Quando o último bumbo bumbou e o repenique parou de repenicar,
Batista levantou-se da beira da calçada, lépido e esguio como se nada tivesse acontecido. Caminhou firme pela rua, desviando de bêbados, latas de cerveja e poças de restos de chuva e urina. Tomou o rumo da ladeira sinuosa, quando foi recebido por paralelepípedos mal calçados. Seus pés ardiam. Suas pernas formigavam. O sol já dava sinais de inclemência. Suores brotavam do seu rosto, desciam pela nuca, corriam pelos braços e peitos nus.

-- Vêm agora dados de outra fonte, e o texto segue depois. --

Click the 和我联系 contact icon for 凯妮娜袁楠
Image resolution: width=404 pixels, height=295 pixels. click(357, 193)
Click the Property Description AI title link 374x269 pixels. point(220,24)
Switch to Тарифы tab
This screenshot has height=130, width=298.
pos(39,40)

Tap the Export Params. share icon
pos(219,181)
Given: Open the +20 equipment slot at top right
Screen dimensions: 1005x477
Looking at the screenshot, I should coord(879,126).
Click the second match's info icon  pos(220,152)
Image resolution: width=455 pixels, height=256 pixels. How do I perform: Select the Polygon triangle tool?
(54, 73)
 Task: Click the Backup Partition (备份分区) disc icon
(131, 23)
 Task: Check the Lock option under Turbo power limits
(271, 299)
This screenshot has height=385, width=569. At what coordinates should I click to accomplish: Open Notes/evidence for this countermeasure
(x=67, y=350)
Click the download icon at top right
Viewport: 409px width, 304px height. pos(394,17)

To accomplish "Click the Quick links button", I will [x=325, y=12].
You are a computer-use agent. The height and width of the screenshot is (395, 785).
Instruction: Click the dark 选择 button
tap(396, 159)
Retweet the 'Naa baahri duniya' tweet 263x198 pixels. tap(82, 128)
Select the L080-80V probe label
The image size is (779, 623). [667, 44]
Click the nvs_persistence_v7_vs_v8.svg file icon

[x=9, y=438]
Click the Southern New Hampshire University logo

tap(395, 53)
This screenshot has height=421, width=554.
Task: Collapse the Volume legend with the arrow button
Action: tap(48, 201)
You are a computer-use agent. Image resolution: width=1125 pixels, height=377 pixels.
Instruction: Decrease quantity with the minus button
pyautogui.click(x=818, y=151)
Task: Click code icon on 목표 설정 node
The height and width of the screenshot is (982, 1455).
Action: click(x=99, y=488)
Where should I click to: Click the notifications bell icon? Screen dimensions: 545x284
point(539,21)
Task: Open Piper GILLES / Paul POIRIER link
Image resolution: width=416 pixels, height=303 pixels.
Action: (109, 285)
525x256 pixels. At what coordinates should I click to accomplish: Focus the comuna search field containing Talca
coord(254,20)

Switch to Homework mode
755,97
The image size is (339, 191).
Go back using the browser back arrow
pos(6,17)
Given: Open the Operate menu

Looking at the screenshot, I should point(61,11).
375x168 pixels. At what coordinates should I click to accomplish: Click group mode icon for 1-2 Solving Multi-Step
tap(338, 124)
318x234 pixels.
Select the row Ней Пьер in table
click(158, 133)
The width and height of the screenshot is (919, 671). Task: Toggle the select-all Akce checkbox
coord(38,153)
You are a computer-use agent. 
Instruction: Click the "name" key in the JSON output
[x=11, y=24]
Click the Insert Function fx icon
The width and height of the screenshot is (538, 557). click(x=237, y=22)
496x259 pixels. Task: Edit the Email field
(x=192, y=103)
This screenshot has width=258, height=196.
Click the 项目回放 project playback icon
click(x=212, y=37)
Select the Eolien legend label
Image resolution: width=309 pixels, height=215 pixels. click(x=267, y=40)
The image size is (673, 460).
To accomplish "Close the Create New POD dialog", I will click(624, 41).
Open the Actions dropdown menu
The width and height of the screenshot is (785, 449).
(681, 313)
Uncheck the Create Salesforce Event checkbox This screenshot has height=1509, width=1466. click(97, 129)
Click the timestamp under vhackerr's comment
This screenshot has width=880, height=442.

Batista estava firme. Passo a passo, ao ritmo de um batuque imaginário,
era acompanhado de uma miscelânea de pensamentos e lembranças dos últimos cinco dias.
A colombina encantadora, a passista de ancas exuberantes, a socialite do camarote,
a turista sueca de cintura dura, a universitária do Leblon de tamborim na mão,
a morena mulher de verdade travestida de travesti no baile alegre,
todas, todas por onde se fartou de amar urgente e sem compromisso
passeavam desnudas seus sorrisos, cheiros e sons de sexo na sua memória recente,
efervescente e atormentada.

Ao chegar no topo do outeiro, tudo se dissipou.
Contemplou o bom e velho portão de madeira, não puxou mais que três vezes
a corrente do pequeno sino, quando um monge apareceu:

- Pode entrar, Irmão Batista. Esta casa é sempre sua.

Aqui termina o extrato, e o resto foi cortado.